#### Stored data
+ + + +

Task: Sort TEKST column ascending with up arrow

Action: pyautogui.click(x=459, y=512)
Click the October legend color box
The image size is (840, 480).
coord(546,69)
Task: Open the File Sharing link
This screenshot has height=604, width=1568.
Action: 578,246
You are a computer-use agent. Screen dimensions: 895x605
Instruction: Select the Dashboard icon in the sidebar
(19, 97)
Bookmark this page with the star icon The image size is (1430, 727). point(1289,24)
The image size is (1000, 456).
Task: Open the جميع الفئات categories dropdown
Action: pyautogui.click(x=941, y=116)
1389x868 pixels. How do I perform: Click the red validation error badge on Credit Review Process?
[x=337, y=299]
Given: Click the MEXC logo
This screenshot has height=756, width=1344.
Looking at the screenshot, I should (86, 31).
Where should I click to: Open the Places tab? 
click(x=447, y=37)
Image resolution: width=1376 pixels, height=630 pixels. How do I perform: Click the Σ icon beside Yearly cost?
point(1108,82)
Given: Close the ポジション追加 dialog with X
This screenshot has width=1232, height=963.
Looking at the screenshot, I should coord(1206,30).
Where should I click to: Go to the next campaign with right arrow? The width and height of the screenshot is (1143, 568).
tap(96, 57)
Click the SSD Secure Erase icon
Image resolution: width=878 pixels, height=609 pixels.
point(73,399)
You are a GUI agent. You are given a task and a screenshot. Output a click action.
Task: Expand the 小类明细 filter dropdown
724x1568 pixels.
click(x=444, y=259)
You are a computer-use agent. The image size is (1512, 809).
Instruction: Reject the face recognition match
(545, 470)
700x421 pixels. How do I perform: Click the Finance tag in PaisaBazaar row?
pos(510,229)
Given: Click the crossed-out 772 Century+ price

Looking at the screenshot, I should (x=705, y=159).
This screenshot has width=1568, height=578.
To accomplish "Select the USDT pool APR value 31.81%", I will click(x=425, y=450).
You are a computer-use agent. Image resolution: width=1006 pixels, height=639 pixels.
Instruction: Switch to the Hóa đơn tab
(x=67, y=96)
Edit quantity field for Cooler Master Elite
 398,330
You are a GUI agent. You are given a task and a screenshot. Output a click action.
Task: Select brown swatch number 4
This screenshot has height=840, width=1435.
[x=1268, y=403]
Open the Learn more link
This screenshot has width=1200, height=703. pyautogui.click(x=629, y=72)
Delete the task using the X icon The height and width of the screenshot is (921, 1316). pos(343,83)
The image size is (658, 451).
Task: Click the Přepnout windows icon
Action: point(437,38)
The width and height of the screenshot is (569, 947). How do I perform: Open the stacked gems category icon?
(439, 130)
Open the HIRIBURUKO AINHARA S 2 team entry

+ + + +

#### TASK DETAILS
The task calls for each record to be returned verbatim.

#### RESULT OF THE TASK
Task: Sort TEKST column ascending with up arrow

Action: pyautogui.click(x=459, y=512)
Click the October legend color box
The image size is (840, 480).
coord(546,69)
Task: Open the File Sharing link
This screenshot has height=604, width=1568.
Action: 578,246
You are a computer-use agent. Screen dimensions: 895x605
Instruction: Select the Dashboard icon in the sidebar
(19, 97)
Bookmark this page with the star icon The image size is (1430, 727). point(1289,24)
The image size is (1000, 456).
Task: Open the جميع الفئات categories dropdown
Action: pyautogui.click(x=941, y=116)
1389x868 pixels. How do I perform: Click the red validation error badge on Credit Review Process?
[x=337, y=299]
Given: Click the MEXC logo
This screenshot has height=756, width=1344.
Looking at the screenshot, I should (86, 31).
Where should I click to: Open the Places tab? 
click(x=447, y=37)
Image resolution: width=1376 pixels, height=630 pixels. How do I perform: Click the Σ icon beside Yearly cost?
point(1108,82)
Given: Close the ポジション追加 dialog with X
This screenshot has width=1232, height=963.
Looking at the screenshot, I should coord(1206,30).
Where should I click to: Go to the next campaign with right arrow? The width and height of the screenshot is (1143, 568).
tap(96, 57)
Click the SSD Secure Erase icon
Image resolution: width=878 pixels, height=609 pixels.
point(73,399)
You are a GUI agent. You are given a task and a screenshot. Output a click action.
Task: Expand the 小类明细 filter dropdown
724x1568 pixels.
click(x=444, y=259)
You are a computer-use agent. The image size is (1512, 809).
Instruction: Reject the face recognition match
(545, 470)
700x421 pixels. How do I perform: Click the Finance tag in PaisaBazaar row?
pos(510,229)
Given: Click the crossed-out 772 Century+ price

Looking at the screenshot, I should (x=705, y=159).
This screenshot has width=1568, height=578.
To accomplish "Select the USDT pool APR value 31.81%", I will click(x=425, y=450).
You are a computer-use agent. Image resolution: width=1006 pixels, height=639 pixels.
Instruction: Switch to the Hóa đơn tab
(x=67, y=96)
Edit quantity field for Cooler Master Elite
 398,330
You are a GUI agent. You are given a task and a screenshot. Output a click action.
Task: Select brown swatch number 4
This screenshot has height=840, width=1435.
[x=1268, y=403]
Open the Learn more link
This screenshot has width=1200, height=703. pyautogui.click(x=629, y=72)
Delete the task using the X icon The height and width of the screenshot is (921, 1316). pos(343,83)
The image size is (658, 451).
Task: Click the Přepnout windows icon
Action: point(437,38)
The width and height of the screenshot is (569, 947). How do I perform: Open the stacked gems category icon?
(439, 130)
Open the HIRIBURUKO AINHARA S 2 team entry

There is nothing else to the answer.